The reason why $f(T)$ (or $f(T)\Delta t$) is the "wrong" probability
to look at is that the value of $f(T)$ is of interest only
to those who are alive at age $T$ (and still mentally alert enough
to read stats.SE on a regular basis!) What ought to be looked at
is the probability of a $T$-year old dying within the next month,
that is,
\begin{align}P\{(X \in (T, T+\Delta t] \mid X \geq T\}
&= \frac{P\{\left(X \in (T, T+\Delta t]\right) \cap \left(X\geq T\right)\}}{P\{X\geq T\}} &
\\ \scriptstyle{ \text{ definition of conditional probability}}\\
&= \frac{P\{X \in (T, T+\Delta t]\}}{P\{X\geq T\}}\\
&= \frac{f(T)\Delta t}{1-F(T)}
& \\ \scriptstyle{
\text{because }X\text{ is a continuous rv}}
\end{align}
Choosing $\Delta t$ to be a fortnight, a week, a day, an hour, a minute,
etc. we come to the conclusion that the (instantaneous) hazard
rate for a $T$-year old is
$$h(T) = \frac{f(T)}{1-F(T)}$$
in the sense that the approximate probability of death in the
next femtosecond
$(\Delta t)$ of a $T$-year old is $\displaystyle
\frac{f(T)\Delta t}{1-F(T)}.$
Note that in contrast to the density $f(t)$ integrating to $1$, the
integral
$\displaystyle \int_0^\infty h(t)\, \mathrm dt$ must diverge. This is because the CDF $F(t)$ is related to the hazard rate through
$$F(t) = 1 - \exp\left(-\int_0^t h(\tau)\, \mathrm d\tau\right)$$
and since $\lim_{t\to \infty}F(t) = 1$, it must be that
$$\lim_{t\to \infty} \int_0^t h(\tau)\, \mathrm d\tau = \infty,$$ or stated more formally, the integral of the hazard rate must diverge: there is no potential divergence as a previous edit claimed.

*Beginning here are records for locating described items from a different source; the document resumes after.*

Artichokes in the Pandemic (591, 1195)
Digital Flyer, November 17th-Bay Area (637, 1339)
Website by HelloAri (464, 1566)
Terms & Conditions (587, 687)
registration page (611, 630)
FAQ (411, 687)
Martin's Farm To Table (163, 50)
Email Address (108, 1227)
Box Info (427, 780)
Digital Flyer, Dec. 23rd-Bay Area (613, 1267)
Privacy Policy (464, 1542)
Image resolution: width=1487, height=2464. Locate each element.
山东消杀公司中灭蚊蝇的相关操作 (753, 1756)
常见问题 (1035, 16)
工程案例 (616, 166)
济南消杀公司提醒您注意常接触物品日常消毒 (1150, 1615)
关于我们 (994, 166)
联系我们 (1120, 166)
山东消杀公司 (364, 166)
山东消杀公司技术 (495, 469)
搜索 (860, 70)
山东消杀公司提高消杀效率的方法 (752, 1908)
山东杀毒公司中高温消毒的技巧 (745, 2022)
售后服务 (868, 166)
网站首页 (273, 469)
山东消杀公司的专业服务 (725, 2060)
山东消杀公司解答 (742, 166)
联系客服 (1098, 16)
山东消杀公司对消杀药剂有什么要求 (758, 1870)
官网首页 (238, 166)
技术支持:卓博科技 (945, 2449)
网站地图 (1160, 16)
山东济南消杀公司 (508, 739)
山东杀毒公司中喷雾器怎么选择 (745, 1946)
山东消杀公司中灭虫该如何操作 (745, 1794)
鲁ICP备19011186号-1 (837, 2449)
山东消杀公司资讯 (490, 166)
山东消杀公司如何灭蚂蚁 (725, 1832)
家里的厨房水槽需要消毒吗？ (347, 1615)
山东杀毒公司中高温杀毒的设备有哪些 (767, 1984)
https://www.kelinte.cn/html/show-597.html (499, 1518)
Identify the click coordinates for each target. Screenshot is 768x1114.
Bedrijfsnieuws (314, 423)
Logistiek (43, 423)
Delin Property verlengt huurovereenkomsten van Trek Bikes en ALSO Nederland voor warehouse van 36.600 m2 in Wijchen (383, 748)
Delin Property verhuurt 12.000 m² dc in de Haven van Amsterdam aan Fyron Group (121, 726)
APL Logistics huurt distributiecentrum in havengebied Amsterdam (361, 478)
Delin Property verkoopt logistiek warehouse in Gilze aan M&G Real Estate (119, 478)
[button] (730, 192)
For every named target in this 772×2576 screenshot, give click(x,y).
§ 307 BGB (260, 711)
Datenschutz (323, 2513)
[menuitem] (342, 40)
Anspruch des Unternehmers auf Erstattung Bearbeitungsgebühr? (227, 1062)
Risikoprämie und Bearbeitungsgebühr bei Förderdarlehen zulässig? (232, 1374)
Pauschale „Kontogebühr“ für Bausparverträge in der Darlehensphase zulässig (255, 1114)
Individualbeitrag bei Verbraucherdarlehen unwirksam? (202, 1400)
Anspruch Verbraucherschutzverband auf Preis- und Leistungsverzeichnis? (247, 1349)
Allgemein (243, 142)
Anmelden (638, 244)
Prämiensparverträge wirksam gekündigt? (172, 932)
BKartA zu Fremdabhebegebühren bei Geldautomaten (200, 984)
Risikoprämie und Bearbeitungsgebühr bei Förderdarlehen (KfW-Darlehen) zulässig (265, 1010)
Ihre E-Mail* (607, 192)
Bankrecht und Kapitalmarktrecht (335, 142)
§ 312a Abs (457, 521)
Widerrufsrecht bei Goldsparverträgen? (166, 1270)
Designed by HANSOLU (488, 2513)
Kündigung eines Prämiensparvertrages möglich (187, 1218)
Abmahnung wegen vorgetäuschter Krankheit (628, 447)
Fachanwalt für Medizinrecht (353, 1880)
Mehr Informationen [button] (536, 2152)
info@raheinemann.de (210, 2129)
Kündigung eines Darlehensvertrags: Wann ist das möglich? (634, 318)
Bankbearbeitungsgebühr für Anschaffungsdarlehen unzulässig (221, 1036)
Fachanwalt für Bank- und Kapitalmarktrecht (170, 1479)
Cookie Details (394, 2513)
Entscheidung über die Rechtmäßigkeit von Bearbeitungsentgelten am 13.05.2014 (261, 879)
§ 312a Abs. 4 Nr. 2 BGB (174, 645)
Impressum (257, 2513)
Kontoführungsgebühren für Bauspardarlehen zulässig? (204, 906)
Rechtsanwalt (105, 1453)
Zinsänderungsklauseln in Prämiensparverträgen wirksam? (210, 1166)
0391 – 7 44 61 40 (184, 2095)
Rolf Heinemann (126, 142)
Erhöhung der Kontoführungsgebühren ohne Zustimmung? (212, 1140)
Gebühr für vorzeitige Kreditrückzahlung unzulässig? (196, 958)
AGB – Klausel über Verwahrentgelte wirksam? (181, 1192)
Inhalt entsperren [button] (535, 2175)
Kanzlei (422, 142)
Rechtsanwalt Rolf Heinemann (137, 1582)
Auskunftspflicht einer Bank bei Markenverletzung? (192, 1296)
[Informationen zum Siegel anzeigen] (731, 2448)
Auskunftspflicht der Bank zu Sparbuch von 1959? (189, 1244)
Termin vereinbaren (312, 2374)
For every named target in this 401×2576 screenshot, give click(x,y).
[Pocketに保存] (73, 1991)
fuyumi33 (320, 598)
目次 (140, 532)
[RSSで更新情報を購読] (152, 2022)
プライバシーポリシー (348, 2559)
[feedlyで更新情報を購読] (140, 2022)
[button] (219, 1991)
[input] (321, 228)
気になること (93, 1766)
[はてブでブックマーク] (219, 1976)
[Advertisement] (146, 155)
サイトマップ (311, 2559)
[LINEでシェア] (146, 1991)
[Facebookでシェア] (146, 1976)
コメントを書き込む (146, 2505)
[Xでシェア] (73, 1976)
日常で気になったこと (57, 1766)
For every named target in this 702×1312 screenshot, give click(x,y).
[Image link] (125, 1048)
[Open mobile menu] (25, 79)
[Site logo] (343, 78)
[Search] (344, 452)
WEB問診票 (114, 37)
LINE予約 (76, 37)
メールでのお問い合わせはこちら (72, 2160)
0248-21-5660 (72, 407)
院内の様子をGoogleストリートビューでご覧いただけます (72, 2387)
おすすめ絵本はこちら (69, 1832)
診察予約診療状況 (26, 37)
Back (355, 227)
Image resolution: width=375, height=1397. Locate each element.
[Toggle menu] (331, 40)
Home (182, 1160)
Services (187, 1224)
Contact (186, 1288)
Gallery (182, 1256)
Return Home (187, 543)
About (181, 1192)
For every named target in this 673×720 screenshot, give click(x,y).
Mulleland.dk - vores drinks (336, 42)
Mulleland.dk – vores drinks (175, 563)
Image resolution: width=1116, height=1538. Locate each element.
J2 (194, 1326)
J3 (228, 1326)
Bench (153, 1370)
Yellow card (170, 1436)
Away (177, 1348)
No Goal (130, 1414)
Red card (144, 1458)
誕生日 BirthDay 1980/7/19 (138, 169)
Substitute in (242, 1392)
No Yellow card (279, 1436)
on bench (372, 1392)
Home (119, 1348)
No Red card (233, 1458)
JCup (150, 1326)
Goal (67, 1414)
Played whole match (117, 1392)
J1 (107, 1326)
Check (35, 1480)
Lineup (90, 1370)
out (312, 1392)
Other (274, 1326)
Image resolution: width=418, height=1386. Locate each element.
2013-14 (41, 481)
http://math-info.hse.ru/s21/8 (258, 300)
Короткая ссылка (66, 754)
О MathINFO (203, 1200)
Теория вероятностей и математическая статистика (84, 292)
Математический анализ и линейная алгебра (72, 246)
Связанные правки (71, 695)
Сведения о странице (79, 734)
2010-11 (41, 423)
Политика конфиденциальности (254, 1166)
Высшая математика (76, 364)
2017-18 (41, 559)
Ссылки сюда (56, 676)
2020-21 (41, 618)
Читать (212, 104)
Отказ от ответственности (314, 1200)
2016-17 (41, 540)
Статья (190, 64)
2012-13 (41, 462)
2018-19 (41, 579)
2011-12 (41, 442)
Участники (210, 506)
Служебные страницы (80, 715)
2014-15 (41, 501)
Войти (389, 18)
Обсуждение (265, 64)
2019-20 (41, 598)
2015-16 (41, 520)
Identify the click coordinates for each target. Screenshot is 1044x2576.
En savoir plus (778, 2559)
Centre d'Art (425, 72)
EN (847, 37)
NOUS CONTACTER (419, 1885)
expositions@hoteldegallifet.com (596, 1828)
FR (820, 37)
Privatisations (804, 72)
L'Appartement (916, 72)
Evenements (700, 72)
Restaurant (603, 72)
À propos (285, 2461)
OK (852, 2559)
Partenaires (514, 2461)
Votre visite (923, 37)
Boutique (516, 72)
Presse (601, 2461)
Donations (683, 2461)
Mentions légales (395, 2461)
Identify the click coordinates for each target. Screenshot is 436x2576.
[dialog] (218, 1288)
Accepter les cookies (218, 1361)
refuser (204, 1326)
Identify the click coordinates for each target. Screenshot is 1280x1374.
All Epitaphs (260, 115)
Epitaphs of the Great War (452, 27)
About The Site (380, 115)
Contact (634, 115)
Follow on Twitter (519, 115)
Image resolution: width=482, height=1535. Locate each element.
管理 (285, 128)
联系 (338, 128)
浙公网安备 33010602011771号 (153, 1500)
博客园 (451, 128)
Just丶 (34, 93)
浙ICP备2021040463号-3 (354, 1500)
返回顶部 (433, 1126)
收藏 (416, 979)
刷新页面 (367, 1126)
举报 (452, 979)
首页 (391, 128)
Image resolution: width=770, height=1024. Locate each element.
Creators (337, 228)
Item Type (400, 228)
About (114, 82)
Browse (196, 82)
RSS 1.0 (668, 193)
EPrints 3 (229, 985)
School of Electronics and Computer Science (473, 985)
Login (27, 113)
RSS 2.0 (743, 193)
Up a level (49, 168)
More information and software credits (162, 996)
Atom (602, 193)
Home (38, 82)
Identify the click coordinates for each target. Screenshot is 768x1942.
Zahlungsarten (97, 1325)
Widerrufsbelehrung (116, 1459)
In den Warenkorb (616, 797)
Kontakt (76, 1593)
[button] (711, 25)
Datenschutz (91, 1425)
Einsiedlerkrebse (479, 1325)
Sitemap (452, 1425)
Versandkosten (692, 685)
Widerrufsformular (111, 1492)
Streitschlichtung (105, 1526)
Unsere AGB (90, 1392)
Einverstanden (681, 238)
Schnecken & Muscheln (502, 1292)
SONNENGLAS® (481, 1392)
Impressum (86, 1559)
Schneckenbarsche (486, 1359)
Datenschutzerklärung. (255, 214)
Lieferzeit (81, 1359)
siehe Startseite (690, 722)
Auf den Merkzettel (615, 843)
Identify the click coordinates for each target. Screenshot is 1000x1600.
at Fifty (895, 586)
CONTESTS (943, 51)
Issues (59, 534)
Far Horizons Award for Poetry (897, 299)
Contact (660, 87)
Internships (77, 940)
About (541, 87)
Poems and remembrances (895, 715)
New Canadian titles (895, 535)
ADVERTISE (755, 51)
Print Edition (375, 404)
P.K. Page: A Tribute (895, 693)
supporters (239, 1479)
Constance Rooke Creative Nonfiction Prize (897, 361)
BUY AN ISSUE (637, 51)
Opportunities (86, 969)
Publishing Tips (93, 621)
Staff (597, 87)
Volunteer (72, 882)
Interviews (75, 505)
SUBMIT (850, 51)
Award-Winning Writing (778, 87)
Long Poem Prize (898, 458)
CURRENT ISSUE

Typical hazard rates are increasing functions of time, but
constant hazard rates (exponential lifetimes) are possible. Both of these kinds of hazard rates obviously have divergent integrals. A less common scenario (for those who believe that things improve with age, like fine wine does) is a hazard rate that decreases with time but slowly enough that
the integral diverges.
Best Answer
It is the expected number of times you are expected to experience the event per time interval given that you have survived thus far. The key difference with your definition is that it is a rate not a probability.